Data excerpts ::
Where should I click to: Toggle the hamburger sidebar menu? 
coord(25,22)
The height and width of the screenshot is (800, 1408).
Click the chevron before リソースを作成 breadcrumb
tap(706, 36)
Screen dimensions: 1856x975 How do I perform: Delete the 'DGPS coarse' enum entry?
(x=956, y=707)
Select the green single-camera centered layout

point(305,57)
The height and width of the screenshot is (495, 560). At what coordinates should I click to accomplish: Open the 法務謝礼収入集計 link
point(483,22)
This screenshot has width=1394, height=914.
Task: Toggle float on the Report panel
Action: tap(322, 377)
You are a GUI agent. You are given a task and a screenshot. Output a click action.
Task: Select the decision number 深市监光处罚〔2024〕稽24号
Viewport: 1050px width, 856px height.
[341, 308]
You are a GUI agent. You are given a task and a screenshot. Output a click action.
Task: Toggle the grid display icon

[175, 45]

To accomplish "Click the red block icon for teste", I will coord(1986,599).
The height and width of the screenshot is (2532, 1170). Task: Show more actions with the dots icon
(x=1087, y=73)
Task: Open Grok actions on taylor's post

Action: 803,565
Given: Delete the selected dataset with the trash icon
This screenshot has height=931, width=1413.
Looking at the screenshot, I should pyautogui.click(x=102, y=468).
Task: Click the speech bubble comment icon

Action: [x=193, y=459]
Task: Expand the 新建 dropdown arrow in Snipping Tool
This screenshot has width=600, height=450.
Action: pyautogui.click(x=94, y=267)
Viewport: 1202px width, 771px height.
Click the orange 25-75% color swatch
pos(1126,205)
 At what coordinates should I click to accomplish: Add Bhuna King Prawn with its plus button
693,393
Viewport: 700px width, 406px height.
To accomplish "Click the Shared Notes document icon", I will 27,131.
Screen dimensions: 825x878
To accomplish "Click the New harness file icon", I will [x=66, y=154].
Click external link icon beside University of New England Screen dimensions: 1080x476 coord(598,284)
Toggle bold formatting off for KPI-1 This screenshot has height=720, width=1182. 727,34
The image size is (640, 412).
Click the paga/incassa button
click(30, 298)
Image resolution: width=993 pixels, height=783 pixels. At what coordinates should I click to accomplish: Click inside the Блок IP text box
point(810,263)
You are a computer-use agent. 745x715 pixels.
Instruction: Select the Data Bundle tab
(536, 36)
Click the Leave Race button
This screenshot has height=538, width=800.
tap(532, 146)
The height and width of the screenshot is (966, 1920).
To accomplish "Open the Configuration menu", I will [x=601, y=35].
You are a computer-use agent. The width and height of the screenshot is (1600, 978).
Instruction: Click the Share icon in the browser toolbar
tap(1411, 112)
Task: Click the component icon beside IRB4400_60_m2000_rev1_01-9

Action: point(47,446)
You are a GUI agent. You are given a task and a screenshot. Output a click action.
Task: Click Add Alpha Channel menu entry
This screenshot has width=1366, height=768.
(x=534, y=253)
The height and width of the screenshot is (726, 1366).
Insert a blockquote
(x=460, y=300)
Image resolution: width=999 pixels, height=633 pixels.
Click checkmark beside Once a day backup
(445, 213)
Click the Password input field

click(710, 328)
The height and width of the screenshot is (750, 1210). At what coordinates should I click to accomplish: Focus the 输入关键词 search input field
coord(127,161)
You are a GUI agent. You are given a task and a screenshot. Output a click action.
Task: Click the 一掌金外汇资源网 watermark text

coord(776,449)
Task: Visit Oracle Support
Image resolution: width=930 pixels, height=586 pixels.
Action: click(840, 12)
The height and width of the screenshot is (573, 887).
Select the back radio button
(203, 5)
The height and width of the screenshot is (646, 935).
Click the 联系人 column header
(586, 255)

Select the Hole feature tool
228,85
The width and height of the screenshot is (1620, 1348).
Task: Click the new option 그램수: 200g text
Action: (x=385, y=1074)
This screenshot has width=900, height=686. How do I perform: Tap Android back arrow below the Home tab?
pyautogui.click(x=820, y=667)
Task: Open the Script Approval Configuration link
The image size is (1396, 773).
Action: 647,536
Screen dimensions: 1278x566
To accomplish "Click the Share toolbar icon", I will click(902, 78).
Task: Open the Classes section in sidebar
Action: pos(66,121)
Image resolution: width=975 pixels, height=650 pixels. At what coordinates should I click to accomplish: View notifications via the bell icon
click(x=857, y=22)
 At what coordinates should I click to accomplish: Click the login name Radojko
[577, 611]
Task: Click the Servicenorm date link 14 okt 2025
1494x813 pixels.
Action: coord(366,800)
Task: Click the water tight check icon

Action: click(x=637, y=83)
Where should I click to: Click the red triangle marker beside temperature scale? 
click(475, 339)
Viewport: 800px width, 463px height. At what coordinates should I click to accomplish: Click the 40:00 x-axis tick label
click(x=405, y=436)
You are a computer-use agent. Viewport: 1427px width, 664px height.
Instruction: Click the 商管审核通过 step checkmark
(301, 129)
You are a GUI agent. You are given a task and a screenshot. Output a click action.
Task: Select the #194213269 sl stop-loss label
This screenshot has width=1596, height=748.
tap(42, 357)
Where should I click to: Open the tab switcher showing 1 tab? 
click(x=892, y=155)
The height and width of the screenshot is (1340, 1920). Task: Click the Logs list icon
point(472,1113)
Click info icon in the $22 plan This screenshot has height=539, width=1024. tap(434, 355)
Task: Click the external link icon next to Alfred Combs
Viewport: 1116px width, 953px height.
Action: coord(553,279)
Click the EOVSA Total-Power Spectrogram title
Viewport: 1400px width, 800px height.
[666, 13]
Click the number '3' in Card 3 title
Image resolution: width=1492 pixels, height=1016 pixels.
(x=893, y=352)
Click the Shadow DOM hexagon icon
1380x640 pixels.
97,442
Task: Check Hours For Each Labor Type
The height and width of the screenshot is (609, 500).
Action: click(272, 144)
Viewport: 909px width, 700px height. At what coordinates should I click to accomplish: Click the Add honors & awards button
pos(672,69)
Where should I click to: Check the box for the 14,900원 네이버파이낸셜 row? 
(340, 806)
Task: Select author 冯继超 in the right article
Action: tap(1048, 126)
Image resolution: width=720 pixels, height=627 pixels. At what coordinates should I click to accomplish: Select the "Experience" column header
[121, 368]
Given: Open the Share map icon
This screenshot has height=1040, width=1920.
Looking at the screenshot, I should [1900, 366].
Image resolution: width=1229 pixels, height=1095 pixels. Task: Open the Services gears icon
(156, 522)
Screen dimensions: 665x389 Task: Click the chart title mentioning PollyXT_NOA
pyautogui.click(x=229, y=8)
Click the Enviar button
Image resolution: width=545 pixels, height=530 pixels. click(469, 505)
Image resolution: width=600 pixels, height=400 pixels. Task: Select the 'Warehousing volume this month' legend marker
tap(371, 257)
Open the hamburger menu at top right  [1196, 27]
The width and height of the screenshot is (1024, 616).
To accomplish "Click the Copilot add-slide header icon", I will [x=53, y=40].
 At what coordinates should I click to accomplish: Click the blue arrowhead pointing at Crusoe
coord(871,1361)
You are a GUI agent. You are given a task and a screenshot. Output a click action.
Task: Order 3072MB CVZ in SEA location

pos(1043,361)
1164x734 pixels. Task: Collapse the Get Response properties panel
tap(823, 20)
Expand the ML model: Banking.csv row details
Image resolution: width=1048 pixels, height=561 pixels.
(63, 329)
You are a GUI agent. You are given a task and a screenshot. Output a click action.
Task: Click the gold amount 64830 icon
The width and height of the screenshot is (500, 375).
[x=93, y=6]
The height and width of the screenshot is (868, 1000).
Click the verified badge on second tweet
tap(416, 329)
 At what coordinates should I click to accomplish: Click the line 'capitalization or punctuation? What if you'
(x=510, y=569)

What this task involves :: Retype every entry, keeping each character as it was.

Task output ::
Where should I click to: Toggle the hamburger sidebar menu? 
coord(25,22)
The height and width of the screenshot is (800, 1408).
Click the chevron before リソースを作成 breadcrumb
tap(706, 36)
Screen dimensions: 1856x975 How do I perform: Delete the 'DGPS coarse' enum entry?
(x=956, y=707)
Select the green single-camera centered layout

point(305,57)
The height and width of the screenshot is (495, 560). At what coordinates should I click to accomplish: Open the 法務謝礼収入集計 link
point(483,22)
This screenshot has width=1394, height=914.
Task: Toggle float on the Report panel
Action: tap(322, 377)
You are a GUI agent. You are given a task and a screenshot. Output a click action.
Task: Select the decision number 深市监光处罚〔2024〕稽24号
Viewport: 1050px width, 856px height.
[341, 308]
You are a GUI agent. You are given a task and a screenshot. Output a click action.
Task: Toggle the grid display icon

[175, 45]

To accomplish "Click the red block icon for teste", I will coord(1986,599).
The height and width of the screenshot is (2532, 1170). Task: Show more actions with the dots icon
(x=1087, y=73)
Task: Open Grok actions on taylor's post

Action: 803,565
Given: Delete the selected dataset with the trash icon
This screenshot has height=931, width=1413.
Looking at the screenshot, I should pyautogui.click(x=102, y=468).
Task: Click the speech bubble comment icon

Action: [x=193, y=459]
Task: Expand the 新建 dropdown arrow in Snipping Tool
This screenshot has width=600, height=450.
Action: pyautogui.click(x=94, y=267)
Viewport: 1202px width, 771px height.
Click the orange 25-75% color swatch
pos(1126,205)
 At what coordinates should I click to accomplish: Add Bhuna King Prawn with its plus button
693,393
Viewport: 700px width, 406px height.
To accomplish "Click the Shared Notes document icon", I will 27,131.
Screen dimensions: 825x878
To accomplish "Click the New harness file icon", I will [x=66, y=154].
Click external link icon beside University of New England Screen dimensions: 1080x476 coord(598,284)
Toggle bold formatting off for KPI-1 This screenshot has height=720, width=1182. 727,34
The image size is (640, 412).
Click the paga/incassa button
click(30, 298)
Image resolution: width=993 pixels, height=783 pixels. At what coordinates should I click to accomplish: Click inside the Блок IP text box
point(810,263)
You are a computer-use agent. 745x715 pixels.
Instruction: Select the Data Bundle tab
(536, 36)
Click the Leave Race button
This screenshot has height=538, width=800.
tap(532, 146)
The height and width of the screenshot is (966, 1920).
To accomplish "Open the Configuration menu", I will [x=601, y=35].
You are a computer-use agent. The width and height of the screenshot is (1600, 978).
Instruction: Click the Share icon in the browser toolbar
tap(1411, 112)
Task: Click the component icon beside IRB4400_60_m2000_rev1_01-9

Action: point(47,446)
You are a GUI agent. You are given a task and a screenshot. Output a click action.
Task: Click Add Alpha Channel menu entry
This screenshot has width=1366, height=768.
(x=534, y=253)
The height and width of the screenshot is (726, 1366).
Insert a blockquote
(x=460, y=300)
Image resolution: width=999 pixels, height=633 pixels.
Click checkmark beside Once a day backup
(445, 213)
Click the Password input field

click(710, 328)
The height and width of the screenshot is (750, 1210). At what coordinates should I click to accomplish: Focus the 输入关键词 search input field
coord(127,161)
You are a GUI agent. You are given a task and a screenshot. Output a click action.
Task: Click the 一掌金外汇资源网 watermark text

coord(776,449)
Task: Visit Oracle Support
Image resolution: width=930 pixels, height=586 pixels.
Action: click(840, 12)
The height and width of the screenshot is (573, 887).
Select the back radio button
(203, 5)
The height and width of the screenshot is (646, 935).
Click the 联系人 column header
(586, 255)

Select the Hole feature tool
228,85
The width and height of the screenshot is (1620, 1348).
Task: Click the new option 그램수: 200g text
Action: (x=385, y=1074)
This screenshot has width=900, height=686. How do I perform: Tap Android back arrow below the Home tab?
pyautogui.click(x=820, y=667)
Task: Open the Script Approval Configuration link
The image size is (1396, 773).
Action: 647,536
Screen dimensions: 1278x566
To accomplish "Click the Share toolbar icon", I will click(902, 78).
Task: Open the Classes section in sidebar
Action: pos(66,121)
Image resolution: width=975 pixels, height=650 pixels. At what coordinates should I click to accomplish: View notifications via the bell icon
click(x=857, y=22)
 At what coordinates should I click to accomplish: Click the login name Radojko
[577, 611]
Task: Click the Servicenorm date link 14 okt 2025
1494x813 pixels.
Action: coord(366,800)
Task: Click the water tight check icon

Action: click(x=637, y=83)
Where should I click to: Click the red triangle marker beside temperature scale? 
click(475, 339)
Viewport: 800px width, 463px height. At what coordinates should I click to accomplish: Click the 40:00 x-axis tick label
click(x=405, y=436)
You are a computer-use agent. Viewport: 1427px width, 664px height.
Instruction: Click the 商管审核通过 step checkmark
(301, 129)
You are a GUI agent. You are given a task and a screenshot. Output a click action.
Task: Select the #194213269 sl stop-loss label
This screenshot has width=1596, height=748.
tap(42, 357)
Where should I click to: Open the tab switcher showing 1 tab? 
click(x=892, y=155)
The height and width of the screenshot is (1340, 1920). Task: Click the Logs list icon
point(472,1113)
Click info icon in the $22 plan This screenshot has height=539, width=1024. tap(434, 355)
Task: Click the external link icon next to Alfred Combs
Viewport: 1116px width, 953px height.
Action: coord(553,279)
Click the EOVSA Total-Power Spectrogram title
Viewport: 1400px width, 800px height.
[666, 13]
Click the number '3' in Card 3 title
Image resolution: width=1492 pixels, height=1016 pixels.
(x=893, y=352)
Click the Shadow DOM hexagon icon
1380x640 pixels.
97,442
Task: Check Hours For Each Labor Type
The height and width of the screenshot is (609, 500).
Action: click(272, 144)
Viewport: 909px width, 700px height. At what coordinates should I click to accomplish: Click the Add honors & awards button
pos(672,69)
Where should I click to: Check the box for the 14,900원 네이버파이낸셜 row? 
(340, 806)
Task: Select author 冯继超 in the right article
Action: tap(1048, 126)
Image resolution: width=720 pixels, height=627 pixels. At what coordinates should I click to accomplish: Select the "Experience" column header
[121, 368]
Given: Open the Share map icon
This screenshot has height=1040, width=1920.
Looking at the screenshot, I should [1900, 366].
Image resolution: width=1229 pixels, height=1095 pixels. Task: Open the Services gears icon
(156, 522)
Screen dimensions: 665x389 Task: Click the chart title mentioning PollyXT_NOA
pyautogui.click(x=229, y=8)
Click the Enviar button
Image resolution: width=545 pixels, height=530 pixels. click(469, 505)
Image resolution: width=600 pixels, height=400 pixels. Task: Select the 'Warehousing volume this month' legend marker
tap(371, 257)
Open the hamburger menu at top right  [1196, 27]
The width and height of the screenshot is (1024, 616).
To accomplish "Click the Copilot add-slide header icon", I will [x=53, y=40].
 At what coordinates should I click to accomplish: Click the blue arrowhead pointing at Crusoe
coord(871,1361)
You are a GUI agent. You are given a task and a screenshot. Output a click action.
Task: Order 3072MB CVZ in SEA location

pos(1043,361)
1164x734 pixels. Task: Collapse the Get Response properties panel
tap(823, 20)
Expand the ML model: Banking.csv row details
Image resolution: width=1048 pixels, height=561 pixels.
(63, 329)
You are a GUI agent. You are given a task and a screenshot. Output a click action.
Task: Click the gold amount 64830 icon
The width and height of the screenshot is (500, 375).
[x=93, y=6]
The height and width of the screenshot is (868, 1000).
Click the verified badge on second tweet
tap(416, 329)
 At what coordinates should I click to accomplish: Click the line 'capitalization or punctuation? What if you'
(x=510, y=569)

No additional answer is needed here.